Goals are your scorecard.
When we play games, we keep score because we want to know how we did. That’s part of the fun.
Organizations pay us to play for them. There’s a lot at stake, so we often feel uneasy about how well we’ll score.
That’s because we don’t know:
- what we’re really expected to achieve
- how we’re being measured
The good news is that we can fix this.
Set yourself up to win!
Goals have to be written or you and your boss will keep revising them in your heads until they fit whatever you’ve done or not done. This can set you up for a big goose egg.
Goals have to state what you’re accountable for delivering. Yes, this is about getting stuff done that you can measure and/or see. No smoke…no mirrors.
Goals need to cover work beyond your job routines. They are about stretching, differentiating, and setting you up for growth.
Goals need to demonstrate that you “get” the business that you’re in and the impact that you’re positioned to make.
Write them right.
You should know, all year long, how you’re doing on your goals by the way they’re written. You can only do that if your goal statements are measurable and/or observable. Try to write at least one for every business category you impact.
Here are examples of “sweet” year-end goals you’d want compared to “stinky” ones you don’t:
- Sweet—Reduce administrative expenses by 15%
- Stinky—Improve cash flow and reduce expenses
- Sweet—Reduce cycle time to bring new products to market by 60 days
- Stinky—Process paperless claims promptly and effectively
- Sweet—Achieve an average rating of “very good” on the annual customer satisfaction survey
- Stinky—Ensure satisfied investors
- Sweet—Increase employee availability by 5%
- Stinky—Improve employee morale
Sometimes we have jobs or assignments where we rely on others to deliver on the goal’s we’re accountable for. In those situations, our goal statement might be:
- Sweet—Provide leadership to ensure the successful testing and implementation of the new human resources compensation system on budget by Jun 30, 20__
- Stinky—Implement a compensation management system in HR
Make it a game with yourself!
I write personal business goals every year that keep me focused and track my progress. Last year my stretch goals were on social media, an area where I was a bumbling neophyte.

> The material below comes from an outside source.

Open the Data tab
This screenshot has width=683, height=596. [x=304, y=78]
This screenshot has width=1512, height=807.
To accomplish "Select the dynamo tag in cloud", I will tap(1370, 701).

My goal was to: Increase visibility on social media to build my network by:
- Writing a minimum of 104 blog posts –exceeded
- Attaining a minimum of 600 career/business Twitter followers—exceeded
- Increasing my fan pages “likes” to 200 each—exceeded
- Increasing my Linkedin followers to 250—exceeded
- Utilizing video to share information—not attained
- Learning about podcasting—not attained
Since I had no idea about social media’s power, the subgoals, which were exceeded, really aren’t where I now know I can take them, so I’ll ratchet them up for 2011.

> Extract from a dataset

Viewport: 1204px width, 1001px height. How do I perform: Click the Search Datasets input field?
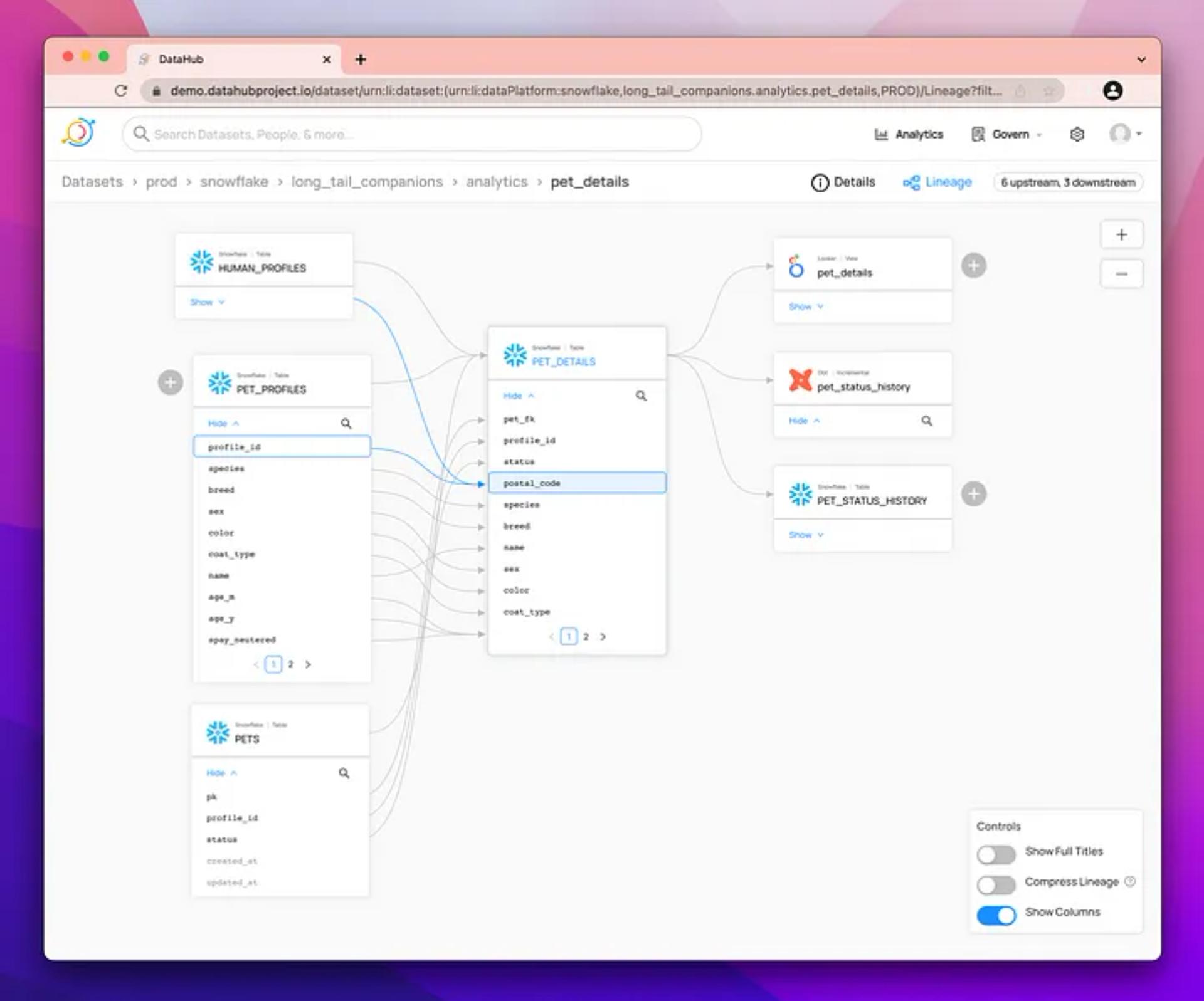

For two subgoals, I didn’t deliver at all. (See what happens when you don’t create a metric for scorekeeping!) I’ll need to decide if I want to carry those goals over to 2011 and, if so, make a “scorable” commitment.
If I hadn’t written these goals down, I’d have no real basis for assessing my progress or goals for moving forward.

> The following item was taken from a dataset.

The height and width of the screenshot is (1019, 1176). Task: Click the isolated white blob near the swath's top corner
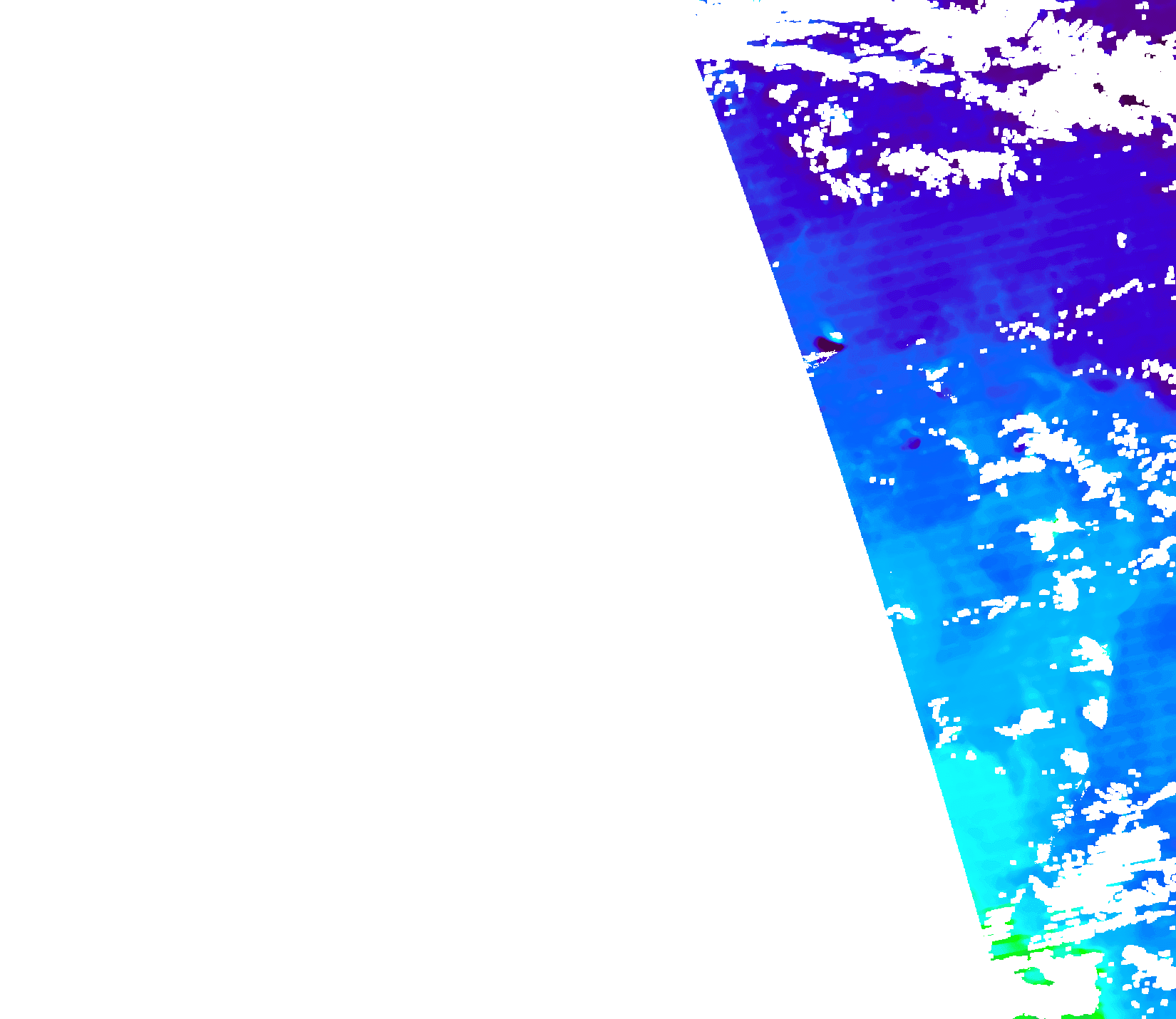[783, 93]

Your goals are one way to take control of your career. If your boss suggests stinky goals statements, offer to rewrite sweet ones so you both can keep score. It will set you apart and demonstrate your willingness to be accountable, a real career differentiator that will never fail you. So now, you’re up. Swing for the seats!
What have been your experiences with goal-setting? Any tips to add? Thanks.